Choosing a bathroom fixture based entirely on local aesthetics can lead to some highly uncomfortable physical complications.
Three men walked into a specialized home improvement store, each looking for a toilet that perfectly matched their unique living environments.
The first guy wanted something rustic for his wilderness log cabin, so the salesman hooked him up with a custom model crafted out of raw timber. The second guy needed a setup for an Arctic igloo, so the salesman sold him a block of high-tech, reinforced ice. The third guy, an administrator for the National History Museum of Canada, demanded the most prestigious executive model available. The salesman proudly unveiled a luxury musical toilet featuring a hand-painted Canadian flag on the tank.
By noon the following day, all three men marched back into the showroom looking absolutely miserable.
“This thing is a total hazard,” the cabin owner groaned. “Every time I sit down, I spend the next twenty minutes picking splinters out of my backside!”
“That’s nothing,” the Arctic traveler shivered. “My skin immediately fuses to the frozen seat.

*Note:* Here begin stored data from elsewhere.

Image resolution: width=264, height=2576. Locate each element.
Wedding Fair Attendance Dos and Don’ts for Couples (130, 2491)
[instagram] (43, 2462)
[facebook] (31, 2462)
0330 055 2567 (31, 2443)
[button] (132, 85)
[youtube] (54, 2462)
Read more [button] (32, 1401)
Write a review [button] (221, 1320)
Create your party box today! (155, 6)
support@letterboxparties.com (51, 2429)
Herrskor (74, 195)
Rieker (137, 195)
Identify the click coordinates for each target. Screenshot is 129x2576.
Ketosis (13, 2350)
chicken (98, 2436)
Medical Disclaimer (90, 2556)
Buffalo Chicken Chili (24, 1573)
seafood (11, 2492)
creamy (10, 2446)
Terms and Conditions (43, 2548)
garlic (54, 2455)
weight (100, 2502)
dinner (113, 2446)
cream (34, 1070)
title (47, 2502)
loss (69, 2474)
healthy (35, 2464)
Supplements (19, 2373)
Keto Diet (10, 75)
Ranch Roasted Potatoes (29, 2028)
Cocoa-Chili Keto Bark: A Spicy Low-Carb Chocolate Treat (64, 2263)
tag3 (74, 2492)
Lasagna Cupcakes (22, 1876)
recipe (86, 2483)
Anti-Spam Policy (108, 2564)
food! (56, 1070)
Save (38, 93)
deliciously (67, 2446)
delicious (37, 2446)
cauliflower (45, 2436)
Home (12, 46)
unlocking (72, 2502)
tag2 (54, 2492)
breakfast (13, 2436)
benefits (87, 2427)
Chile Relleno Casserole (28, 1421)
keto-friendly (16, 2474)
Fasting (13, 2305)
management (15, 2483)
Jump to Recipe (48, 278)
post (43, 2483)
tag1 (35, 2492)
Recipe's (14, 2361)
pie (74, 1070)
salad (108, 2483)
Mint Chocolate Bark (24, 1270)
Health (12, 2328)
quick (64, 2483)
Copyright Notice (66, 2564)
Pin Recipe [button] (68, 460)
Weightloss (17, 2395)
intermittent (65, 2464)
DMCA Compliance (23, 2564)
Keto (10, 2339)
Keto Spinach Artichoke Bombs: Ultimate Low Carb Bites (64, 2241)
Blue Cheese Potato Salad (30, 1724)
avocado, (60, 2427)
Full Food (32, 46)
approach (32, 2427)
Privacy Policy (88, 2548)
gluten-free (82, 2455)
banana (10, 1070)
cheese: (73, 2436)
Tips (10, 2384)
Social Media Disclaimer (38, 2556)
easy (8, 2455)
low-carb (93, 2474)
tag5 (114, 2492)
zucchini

I have to keep a high-powered hairdryer next to the sink just to disconnect myself!”
The museum administrator sighed heavily and shook his head. “Fellas, your problems are trivial. That machine is far too patriotic. Every single time I sit down to do my business…”
“…the seat sensor activates, the tank starts blasting ‘O Canada,’ and I am legally forced to stand at absolute attention!”